When you retrieve data using imf_dataset, the returned data frame contains columns that correspond to the parameters you specified in your request. However, these columns use input codes (short identifiers) rather than human-readable descriptions. To make your data more interpretable, you can replace these codes with their corresponding text descriptions using the parameter information from imf_parameters, so that codes like “A” (Annual) or “W00” (World) become self-explanatory labels.

For example, suppose we want to decode the freq (frequency), ref_area (geographical area), and unit_measure (unit) columns in our dataset. We’ll merge the parameter descriptions into our data frame:

# Decode frequency codes (e.g., "A" → "Annual")
df = df.merge(
    # Select code-description pairs
    params['freq'][['input_code', 'description']],
    # Match codes in the data frame
    left_on='freq',
    # ...to codes in the parameter data
    right_on='input_code',
    # Keep all data rows
    how='left'
).drop(columns=['freq', 'input_code']
).rename(columns={"description": "freq"})

# Decode geographic area codes (e.g., "W00" → "World")
df = df.merge(
    params['ref_area'][['input_code', 'description']],
    left_on='ref_area',
    right_on='input_code',
    how='left'
).drop(columns=['ref_area', 'input_code']
).rename(columns={"description":"ref_area"})

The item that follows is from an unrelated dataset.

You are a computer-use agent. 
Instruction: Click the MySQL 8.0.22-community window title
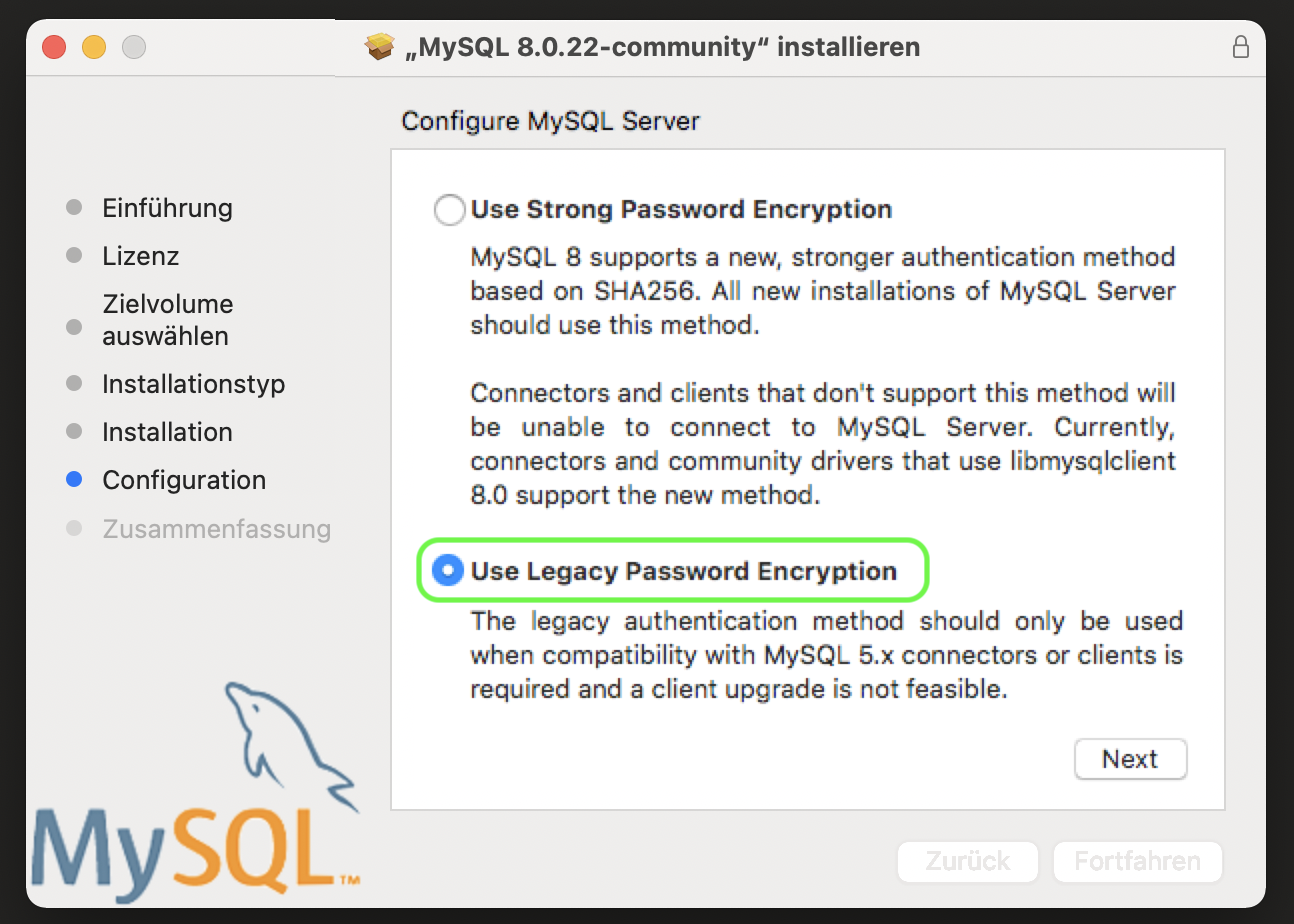[x=662, y=47]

# Decode unit codes (e.g., "IX" → "Index")
df = df.merge(
    params['unit_measure'][['input_code', 'description']],
    left_on='unit_measure',
    right_on='input_code',
    how='left'
).drop(columns=['unit_measure', 'input_code']
).rename(columns={"description":"unit_measure"})

df.head()

	commodity	time_format	time_period	obs_value	freq	ref_area	unit_measure
0	PCOAL	P1Y	2000	39.3510230293202	Annual	All Countries, excluding the IO	Index
1	PCOAL	P1Y	2001	49.3378587284039	Annual	All Countries, excluding the IO	Index
2	PCOAL	P1Y	2002	39.4949091648006	Annual	All Countries, excluding the IO	Index
3	PCOAL	P1Y	2003	43.2878876950788	Annual	All Countries, excluding the IO	Index
4	PCOAL	P1Y	2004	82.9185858052862	Annual	All Countries, excluding the IO	Index

After decoding, the data frame is much more human-interpretable. This transformation makes the data more accessible for analysis and presentation, while maintaining all the original information.

Understanding the Data Frame

Also note that the returned data frame has additional mysterious-looking codes as values in some columns.

Codes in the time_format column are ISO 8601 duration codes. In this case, “P1Y” means “periods of 1 year.” See Time Period Conversion for more information on reconciling time periods.

The unit_mult column represents the number of zeroes you should add to the value column. For instance, if value is in millions, then the unit multiplier will be 6. If in billions, then the unit multiplier will be 9. See Unit Multiplier Adjustment for more information on reconciling units.